▶ [Stated goal]
Could you reproduce the following listing word for word, every line in order?

▶ [Records to use]
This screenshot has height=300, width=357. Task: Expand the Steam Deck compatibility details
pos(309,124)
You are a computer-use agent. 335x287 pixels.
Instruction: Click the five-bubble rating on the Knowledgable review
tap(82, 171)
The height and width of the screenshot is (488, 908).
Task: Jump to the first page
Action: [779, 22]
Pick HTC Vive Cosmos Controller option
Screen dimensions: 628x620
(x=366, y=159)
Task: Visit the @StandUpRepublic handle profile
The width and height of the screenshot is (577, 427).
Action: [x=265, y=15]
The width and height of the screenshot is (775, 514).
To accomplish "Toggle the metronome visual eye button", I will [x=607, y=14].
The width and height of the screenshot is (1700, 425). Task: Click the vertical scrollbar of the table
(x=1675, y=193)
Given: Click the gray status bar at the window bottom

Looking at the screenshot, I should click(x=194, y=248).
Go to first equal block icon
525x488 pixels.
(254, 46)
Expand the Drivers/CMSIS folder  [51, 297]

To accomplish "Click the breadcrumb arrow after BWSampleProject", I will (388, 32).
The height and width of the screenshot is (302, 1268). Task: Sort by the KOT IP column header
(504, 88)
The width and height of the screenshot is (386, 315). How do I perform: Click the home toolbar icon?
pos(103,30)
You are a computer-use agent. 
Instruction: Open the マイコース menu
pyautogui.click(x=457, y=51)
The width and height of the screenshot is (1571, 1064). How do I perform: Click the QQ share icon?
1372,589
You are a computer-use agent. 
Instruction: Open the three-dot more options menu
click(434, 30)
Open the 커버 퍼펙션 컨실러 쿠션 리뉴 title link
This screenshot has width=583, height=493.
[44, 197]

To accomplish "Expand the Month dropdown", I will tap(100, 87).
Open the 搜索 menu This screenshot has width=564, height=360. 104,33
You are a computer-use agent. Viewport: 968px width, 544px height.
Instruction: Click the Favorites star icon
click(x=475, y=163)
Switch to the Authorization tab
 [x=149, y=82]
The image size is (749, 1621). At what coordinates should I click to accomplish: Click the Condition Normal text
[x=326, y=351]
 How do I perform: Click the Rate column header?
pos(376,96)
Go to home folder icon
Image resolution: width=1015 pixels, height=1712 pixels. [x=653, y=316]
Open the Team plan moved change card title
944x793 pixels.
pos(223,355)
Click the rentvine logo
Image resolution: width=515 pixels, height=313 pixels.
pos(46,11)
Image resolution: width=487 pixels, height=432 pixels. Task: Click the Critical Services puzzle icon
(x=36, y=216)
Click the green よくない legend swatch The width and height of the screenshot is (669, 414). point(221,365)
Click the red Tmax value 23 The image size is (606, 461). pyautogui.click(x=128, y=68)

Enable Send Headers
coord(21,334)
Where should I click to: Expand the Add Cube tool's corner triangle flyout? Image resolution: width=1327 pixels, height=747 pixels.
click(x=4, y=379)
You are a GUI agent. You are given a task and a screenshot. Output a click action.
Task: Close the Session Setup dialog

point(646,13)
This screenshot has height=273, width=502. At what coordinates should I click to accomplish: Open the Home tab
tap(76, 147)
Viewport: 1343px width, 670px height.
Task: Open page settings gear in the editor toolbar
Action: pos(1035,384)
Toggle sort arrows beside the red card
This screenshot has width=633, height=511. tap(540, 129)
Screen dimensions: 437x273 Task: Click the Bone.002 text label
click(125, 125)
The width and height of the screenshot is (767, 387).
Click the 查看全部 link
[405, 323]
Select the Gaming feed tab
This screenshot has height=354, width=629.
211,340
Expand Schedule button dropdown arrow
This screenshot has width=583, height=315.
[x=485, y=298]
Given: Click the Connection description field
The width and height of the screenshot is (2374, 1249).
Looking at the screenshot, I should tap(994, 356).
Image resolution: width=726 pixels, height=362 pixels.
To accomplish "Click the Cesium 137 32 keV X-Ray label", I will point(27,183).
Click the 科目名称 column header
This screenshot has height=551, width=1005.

▶ [Reply]
This screenshot has height=300, width=357. Task: Expand the Steam Deck compatibility details
pos(309,124)
You are a computer-use agent. 335x287 pixels.
Instruction: Click the five-bubble rating on the Knowledgable review
tap(82, 171)
The height and width of the screenshot is (488, 908).
Task: Jump to the first page
Action: [779, 22]
Pick HTC Vive Cosmos Controller option
Screen dimensions: 628x620
(x=366, y=159)
Task: Visit the @StandUpRepublic handle profile
The width and height of the screenshot is (577, 427).
Action: [x=265, y=15]
The width and height of the screenshot is (775, 514).
To accomplish "Toggle the metronome visual eye button", I will [x=607, y=14].
The width and height of the screenshot is (1700, 425). Task: Click the vertical scrollbar of the table
(x=1675, y=193)
Given: Click the gray status bar at the window bottom

Looking at the screenshot, I should click(x=194, y=248).
Go to first equal block icon
525x488 pixels.
(254, 46)
Expand the Drivers/CMSIS folder  [51, 297]

To accomplish "Click the breadcrumb arrow after BWSampleProject", I will (388, 32).
The height and width of the screenshot is (302, 1268). Task: Sort by the KOT IP column header
(504, 88)
The width and height of the screenshot is (386, 315). How do I perform: Click the home toolbar icon?
pos(103,30)
You are a computer-use agent. 
Instruction: Open the マイコース menu
pyautogui.click(x=457, y=51)
The width and height of the screenshot is (1571, 1064). How do I perform: Click the QQ share icon?
1372,589
You are a computer-use agent. 
Instruction: Open the three-dot more options menu
click(434, 30)
Open the 커버 퍼펙션 컨실러 쿠션 리뉴 title link
This screenshot has width=583, height=493.
[44, 197]

To accomplish "Expand the Month dropdown", I will tap(100, 87).
Open the 搜索 menu This screenshot has width=564, height=360. 104,33
You are a computer-use agent. Viewport: 968px width, 544px height.
Instruction: Click the Favorites star icon
click(x=475, y=163)
Switch to the Authorization tab
 [x=149, y=82]
The image size is (749, 1621). At what coordinates should I click to accomplish: Click the Condition Normal text
[x=326, y=351]
 How do I perform: Click the Rate column header?
pos(376,96)
Go to home folder icon
Image resolution: width=1015 pixels, height=1712 pixels. [x=653, y=316]
Open the Team plan moved change card title
944x793 pixels.
pos(223,355)
Click the rentvine logo
Image resolution: width=515 pixels, height=313 pixels.
pos(46,11)
Image resolution: width=487 pixels, height=432 pixels. Task: Click the Critical Services puzzle icon
(x=36, y=216)
Click the green よくない legend swatch The width and height of the screenshot is (669, 414). point(221,365)
Click the red Tmax value 23 The image size is (606, 461). pyautogui.click(x=128, y=68)

Enable Send Headers
coord(21,334)
Where should I click to: Expand the Add Cube tool's corner triangle flyout? Image resolution: width=1327 pixels, height=747 pixels.
click(x=4, y=379)
You are a GUI agent. You are given a task and a screenshot. Output a click action.
Task: Close the Session Setup dialog

point(646,13)
This screenshot has height=273, width=502. At what coordinates should I click to accomplish: Open the Home tab
tap(76, 147)
Viewport: 1343px width, 670px height.
Task: Open page settings gear in the editor toolbar
Action: pos(1035,384)
Toggle sort arrows beside the red card
This screenshot has width=633, height=511. tap(540, 129)
Screen dimensions: 437x273 Task: Click the Bone.002 text label
click(125, 125)
The width and height of the screenshot is (767, 387).
Click the 查看全部 link
[405, 323]
Select the Gaming feed tab
This screenshot has height=354, width=629.
211,340
Expand Schedule button dropdown arrow
This screenshot has width=583, height=315.
[x=485, y=298]
Given: Click the Connection description field
The width and height of the screenshot is (2374, 1249).
Looking at the screenshot, I should tap(994, 356).
Image resolution: width=726 pixels, height=362 pixels.
To accomplish "Click the Cesium 137 32 keV X-Ray label", I will point(27,183).
Click the 科目名称 column header
This screenshot has height=551, width=1005.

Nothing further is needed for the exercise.